▶ [WHAT IS NEEDED]:
Copy out every line of the items, from the line containing "1405x752 pixels. Task: Collapse" down to the line containing "Looking at the screenshot, I should (12, 225).", including both of those lines.

Stored dataset items:
........

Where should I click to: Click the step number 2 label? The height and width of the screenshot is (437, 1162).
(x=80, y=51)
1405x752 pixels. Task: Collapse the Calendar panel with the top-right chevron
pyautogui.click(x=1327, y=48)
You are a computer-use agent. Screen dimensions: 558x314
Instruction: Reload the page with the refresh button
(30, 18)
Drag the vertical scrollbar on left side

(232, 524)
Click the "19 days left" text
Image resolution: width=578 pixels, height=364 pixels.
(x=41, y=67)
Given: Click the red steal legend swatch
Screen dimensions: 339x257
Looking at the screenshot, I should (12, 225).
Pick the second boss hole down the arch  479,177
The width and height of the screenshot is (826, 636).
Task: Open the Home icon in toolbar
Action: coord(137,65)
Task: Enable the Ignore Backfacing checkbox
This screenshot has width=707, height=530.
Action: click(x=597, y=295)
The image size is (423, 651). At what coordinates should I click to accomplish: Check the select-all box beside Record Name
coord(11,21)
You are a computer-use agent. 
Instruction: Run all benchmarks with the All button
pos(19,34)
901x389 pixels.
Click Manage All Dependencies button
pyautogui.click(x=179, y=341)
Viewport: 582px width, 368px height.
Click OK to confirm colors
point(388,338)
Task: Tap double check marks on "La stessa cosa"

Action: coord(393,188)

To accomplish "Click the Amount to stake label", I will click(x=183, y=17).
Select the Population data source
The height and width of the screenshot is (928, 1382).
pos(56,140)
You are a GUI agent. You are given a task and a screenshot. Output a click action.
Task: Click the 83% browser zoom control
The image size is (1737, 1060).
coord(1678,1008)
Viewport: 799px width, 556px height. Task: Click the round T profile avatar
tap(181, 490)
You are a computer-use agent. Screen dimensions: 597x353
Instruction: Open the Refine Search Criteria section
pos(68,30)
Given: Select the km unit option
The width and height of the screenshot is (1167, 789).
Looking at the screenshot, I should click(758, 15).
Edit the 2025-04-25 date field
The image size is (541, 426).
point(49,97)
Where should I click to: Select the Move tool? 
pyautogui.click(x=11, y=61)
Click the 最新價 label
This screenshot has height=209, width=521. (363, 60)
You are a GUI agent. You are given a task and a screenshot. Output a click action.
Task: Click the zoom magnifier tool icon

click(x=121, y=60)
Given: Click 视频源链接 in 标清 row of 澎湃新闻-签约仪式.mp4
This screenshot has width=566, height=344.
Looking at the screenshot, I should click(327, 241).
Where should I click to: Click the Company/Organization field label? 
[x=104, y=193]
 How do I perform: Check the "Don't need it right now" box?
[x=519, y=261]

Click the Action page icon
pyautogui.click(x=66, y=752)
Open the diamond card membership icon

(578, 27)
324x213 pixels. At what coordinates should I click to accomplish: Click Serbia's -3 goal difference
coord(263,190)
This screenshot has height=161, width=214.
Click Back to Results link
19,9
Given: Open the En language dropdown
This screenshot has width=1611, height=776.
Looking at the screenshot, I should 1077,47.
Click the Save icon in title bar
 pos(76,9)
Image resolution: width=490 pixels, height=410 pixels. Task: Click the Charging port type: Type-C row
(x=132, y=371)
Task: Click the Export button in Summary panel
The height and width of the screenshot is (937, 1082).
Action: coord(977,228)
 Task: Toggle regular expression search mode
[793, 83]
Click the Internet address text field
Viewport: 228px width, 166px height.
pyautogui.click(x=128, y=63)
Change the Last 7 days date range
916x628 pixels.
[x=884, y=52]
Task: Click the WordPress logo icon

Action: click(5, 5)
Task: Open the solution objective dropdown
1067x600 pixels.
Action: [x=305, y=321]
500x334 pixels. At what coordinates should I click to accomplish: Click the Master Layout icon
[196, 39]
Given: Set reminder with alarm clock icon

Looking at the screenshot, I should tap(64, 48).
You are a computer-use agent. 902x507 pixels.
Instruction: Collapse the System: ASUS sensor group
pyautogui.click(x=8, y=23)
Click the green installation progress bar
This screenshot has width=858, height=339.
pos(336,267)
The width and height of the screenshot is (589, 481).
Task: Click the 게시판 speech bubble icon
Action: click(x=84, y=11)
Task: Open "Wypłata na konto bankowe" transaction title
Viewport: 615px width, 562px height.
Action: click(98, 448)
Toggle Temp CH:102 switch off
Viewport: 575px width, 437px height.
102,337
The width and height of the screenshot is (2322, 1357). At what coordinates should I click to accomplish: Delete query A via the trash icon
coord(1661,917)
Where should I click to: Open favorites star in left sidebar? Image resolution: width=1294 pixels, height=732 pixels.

........

▶ [FULL ANSWER]:
1405x752 pixels. Task: Collapse the Calendar panel with the top-right chevron
pyautogui.click(x=1327, y=48)
You are a computer-use agent. Screen dimensions: 558x314
Instruction: Reload the page with the refresh button
(30, 18)
Drag the vertical scrollbar on left side

(232, 524)
Click the "19 days left" text
Image resolution: width=578 pixels, height=364 pixels.
(x=41, y=67)
Given: Click the red steal legend swatch
Screen dimensions: 339x257
Looking at the screenshot, I should (12, 225).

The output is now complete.